Peter, it turned out, had been implicated in the sexual assault of at least one female classmate, and charged with gross and lewd behaviour on other occasions.

Kraft, with, some say, a bit of prodding from his wife Myra, ordered the player released, against the vociferous objections of then-coach Bill Parcells, and Peter became the first player in NFL history to have been drafted one day and undrafted the next.

Peter was subsequently signed by the New York Giants, and although he has kept his nose clean since, Kraft's judgement was vindicated on another count: Peter didn't turn out to be a very good football player.

But if the message - that New England players would be held accountable to a higher moral standard than their counterparts around the league - wasn't clear enough then, it became so this February when Dave Meggett, the team's star kick returner and back-up running back, was arrested under rather sordid circumstances in Toronto, where he was charged with sexual assault and robbery.

With Meggett placed under the glare of the media spotlight, it also emerged that his history included at least one similar incident, and that, moreover, he had fathered five out-of-wedlock children by four different women - none of whom he bothered to support until ordered to do so by the courts.

Although the Canadian case has yet to come to trial, it surprised no one when the Patriots released Meggett on May 29th of this year.

For the record, the Patriots did not officially link Meggett's release to the battering his off-field image had taken, but coach Pete Carroll, charged with administering Kraft's moral code, tellingly said: "We've told them time and time again. Everything counts".

Even though it was pointed out at the time that Phillips and Peter were untried rookies, 34-year-old Meggett had probably outlived his usefulness, and the team saved itself almost $2 million by cashiering him when it did. What, the pundits wondered, would have happened had any one of them been a truly indispensable player at the prime of his career?
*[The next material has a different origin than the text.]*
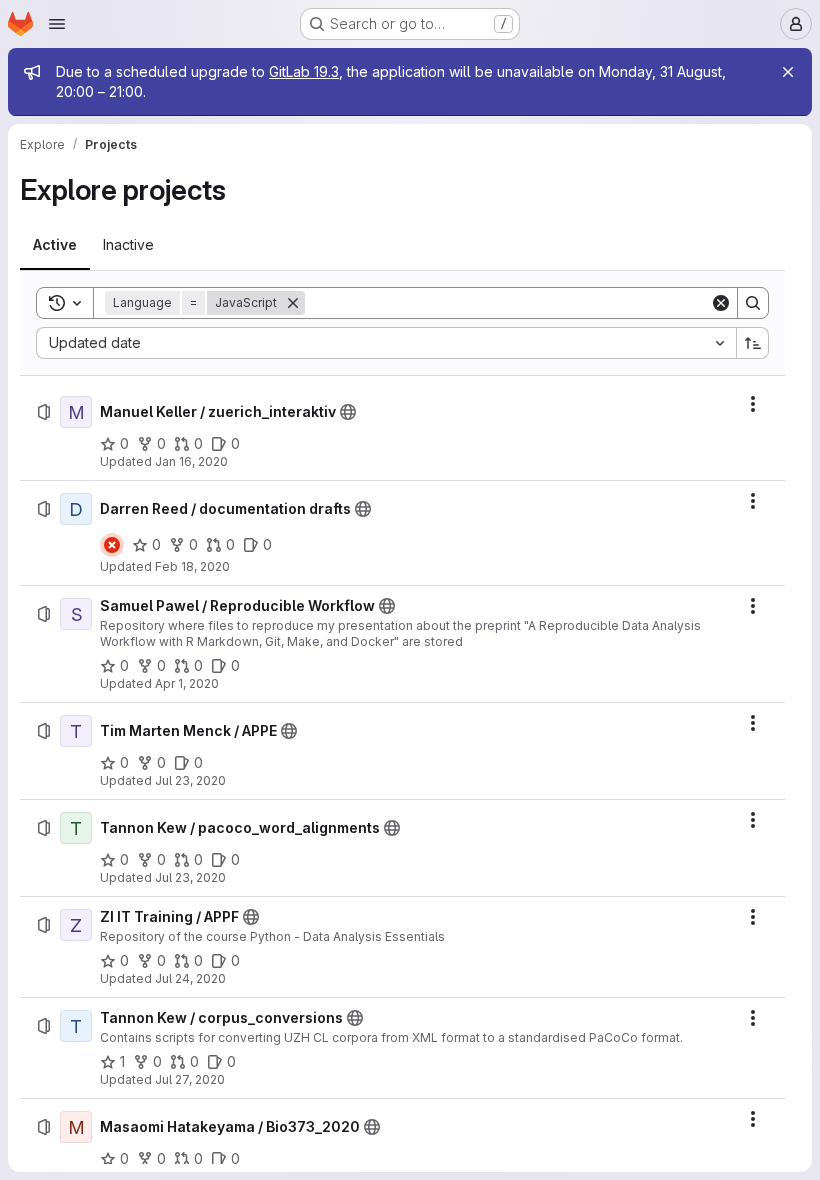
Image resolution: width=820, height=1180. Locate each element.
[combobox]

The answer may not be long in forthcoming, depending on how the Patriots handle l'affaire Coates. Coates is a bona fide star, the holder of the NFL record for receptions by a tightend, and has been selected to play in the last four Pro Bowls. They don't get much more indispensable than that.

On the other hand, it would seem clear that if the Patriots are to retain a shred of credibility in their public policy of no-tolerance when it comes to domestic abuse, Kraft must treat the situation as if Coates were just another player.

"He threatened to knock me out and I was screaming at him and he grabbed me and threw me on top of my car," charged Marshall in her report to the Franklin police.

Kraft, for the moment, safely able to adopt a hands-off policy as he awaits the court's disposition, has reserved a no-comment posture, but he is clearly caught between a rock and the proverbial hard place.

"It really isn't my place at this time, from what I know, to comment on it," said Carroll. "Obviously, this can be a distraction for us, but we'll deal with it as it comes."